_Work to be completed_
From the energy passage below, reproduce verbatim the part that opens with the words containing "from Newt's five" and closes with "and environmental gain.".
=== Source passage ===
Energy

from Newt's five Challenges

A sound American energy policy would focus on four areas: basic research to create a new energy system that has few environmental side effects, incentives for conservation, more renewable resources, and environmentally sound development of fossil fuels.

To its credit, the Bush administration has approached energy environmentalism the right way, including using public-private partnerships that balance economic costs and environmental gain.


The Bush administration's investment in developing hydrogen energy resources may be the biggest breakthrough of the next half-century. Hydrogen has the potential to provide energy that has no environmental downside. In one stroke a hydrogen economy would eliminate both air pollution and global warming concerns. Since hydrogen is abundant in the air and water around us, it eliminates both the national security and foreign exchange problems associated with petroleum. Suddenly oil would become a source of petrochemicals and cease to be a source of energy. The relative requirements for oil would shift to making plastics and away from providing fuel. The result would be a lot less reliance on the Middle East and a lot less concern over balance of payments.
=== Material shown ===
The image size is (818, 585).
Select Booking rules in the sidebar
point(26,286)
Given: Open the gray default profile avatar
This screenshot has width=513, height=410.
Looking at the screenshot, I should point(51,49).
===
_Answer for this exercise_
from Newt's five Challenges

A sound American energy policy would focus on four areas: basic research to create a new energy system that has few environmental side effects, incentives for conservation, more renewable resources, and environmentally sound development of fossil fuels.

To its credit, the Bush administration has approached energy environmentalism the right way, including using public-private partnerships that balance economic costs and environmental gain.